To rate the hotness of a chilli pepper, capsaicin oil is removed from a dried pepper and the alcohol extract is removed. The alcohol is then added to a solution of sugar and water until the “heat” is detectable by a panel of tasters. A pepper that contains no capsaicin at all, like a bell pepper, would register a 0 on the Scoville Scale.

While a habanero pepper would rate 200 000 or more. This measurement means that the extract must be diluted at least 200 000 times before the spice is neutralized. There are some doubts with this test however, because the measurement is based on the human observation.

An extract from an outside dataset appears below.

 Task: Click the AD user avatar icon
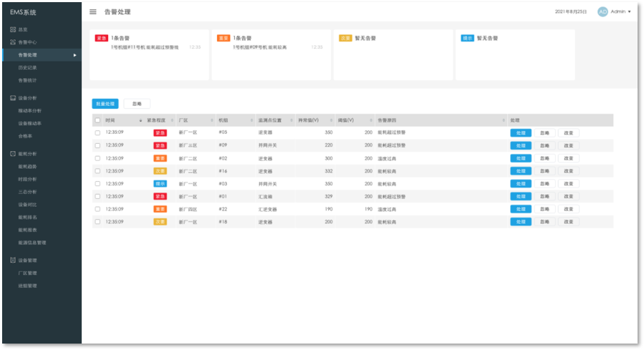click(602, 12)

There are many variables for measuring the spice of a pepper. This is mainly due to the fact that there are so many variances within each species. Seed lineage, climate and soil all play a part in the pungency of peppers.

The hottest peppers on the Scoville Scale are those that belong to the naga jolokia family, these are often referred to as ghost chillies. Ghost chillies rate over one million Scoville units.

Over the years, other tests and methods have been developed, but the Scoville Scale is still the most widely used and respected. It is the measurement by which all chillis and hot sauces are measured.